_What you are asked to do:_ Once you find the line with "Where should I" in the data below, transcribe exactly each line from there to the line with "The image size is (1430, 690).", inclusive, and nothing else. Drop the pictures.

_Supplied data:_
▼

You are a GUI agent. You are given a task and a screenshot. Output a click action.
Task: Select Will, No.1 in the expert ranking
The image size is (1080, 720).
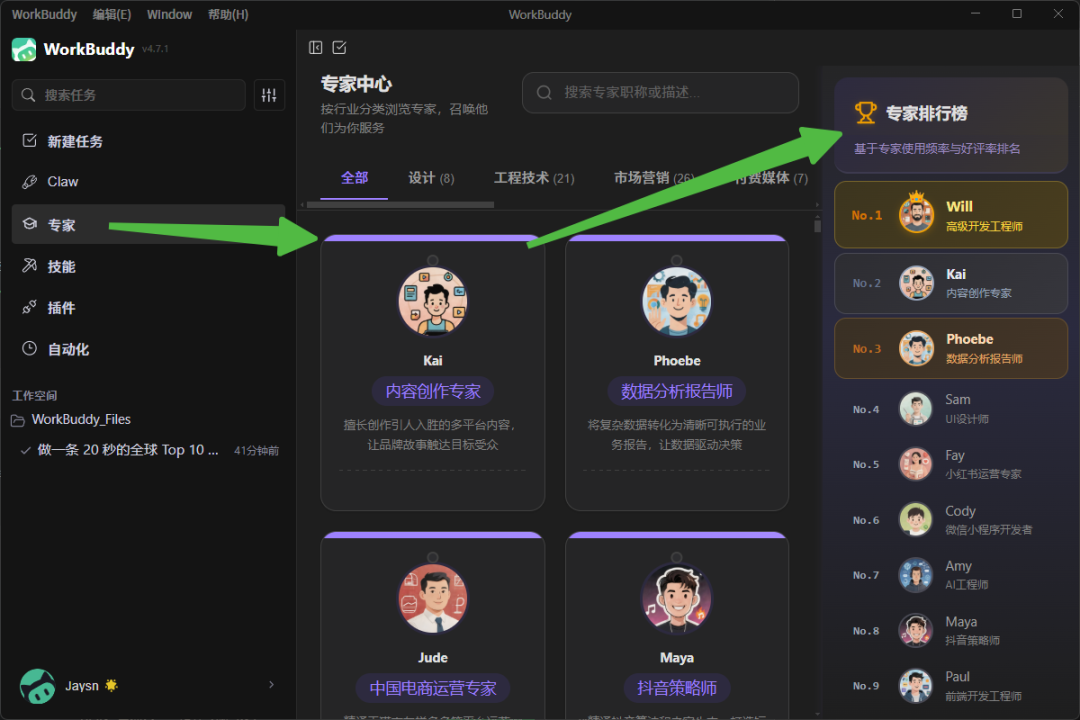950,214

▲
▼

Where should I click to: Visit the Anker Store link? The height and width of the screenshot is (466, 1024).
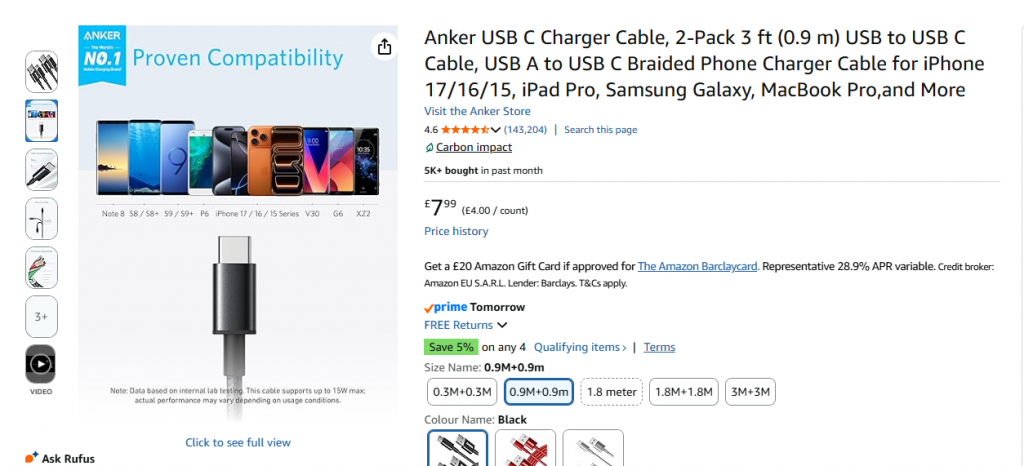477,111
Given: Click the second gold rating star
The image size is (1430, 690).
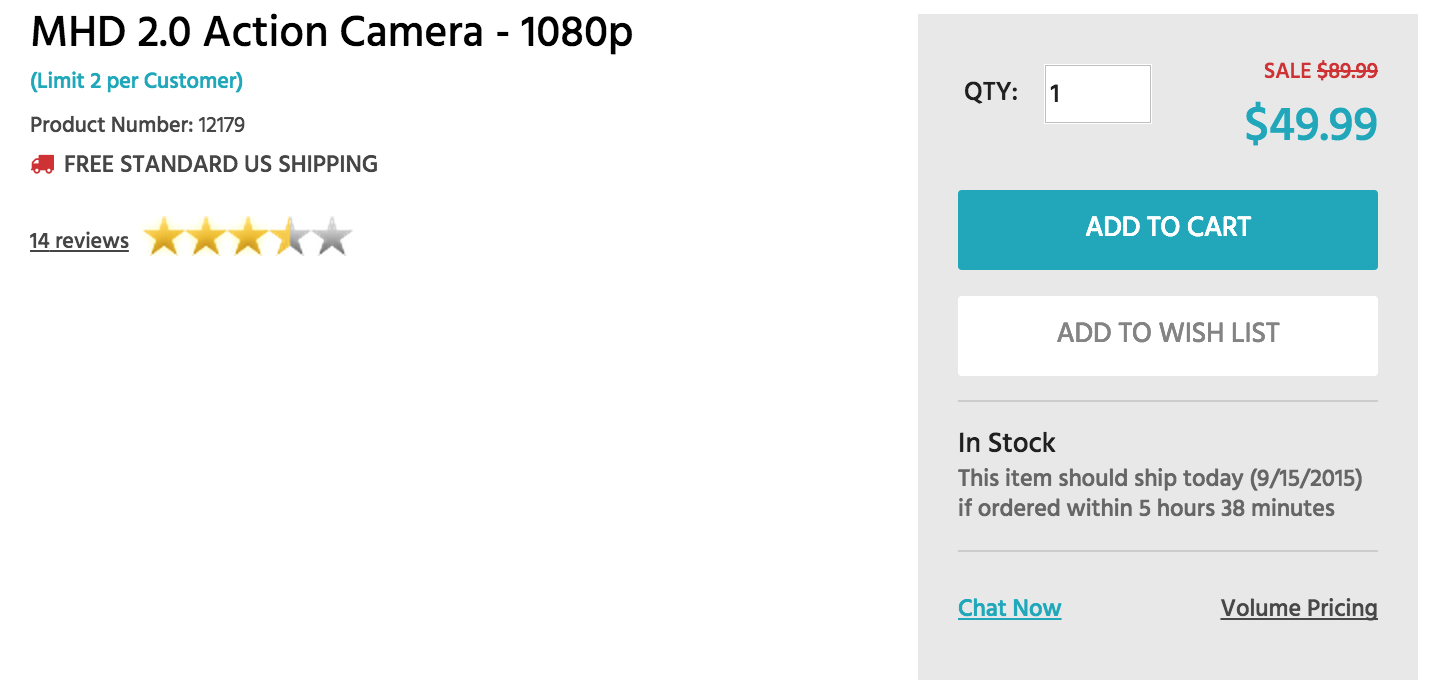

▲
▼

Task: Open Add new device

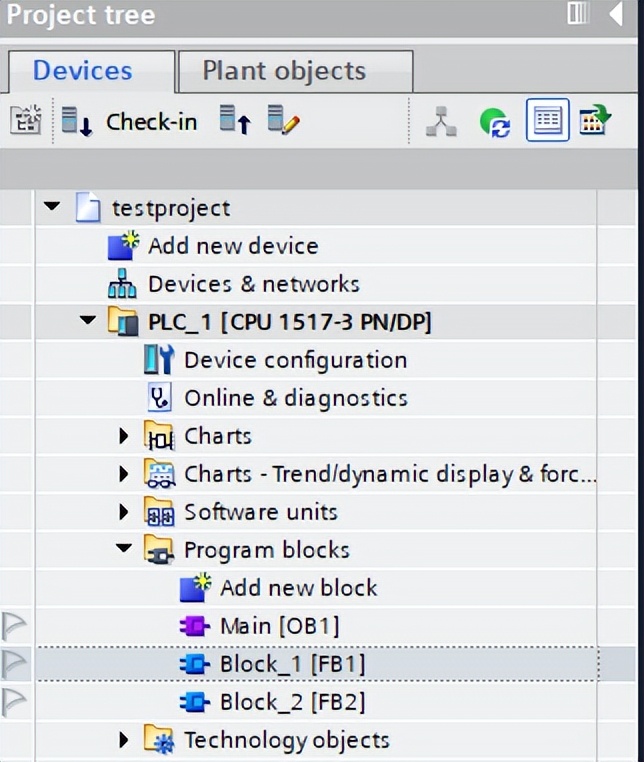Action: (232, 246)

▲

_The answer:_
Where should I click to: Visit the Anker Store link? The height and width of the screenshot is (466, 1024).
477,111
Given: Click the second gold rating star
The image size is (1430, 690).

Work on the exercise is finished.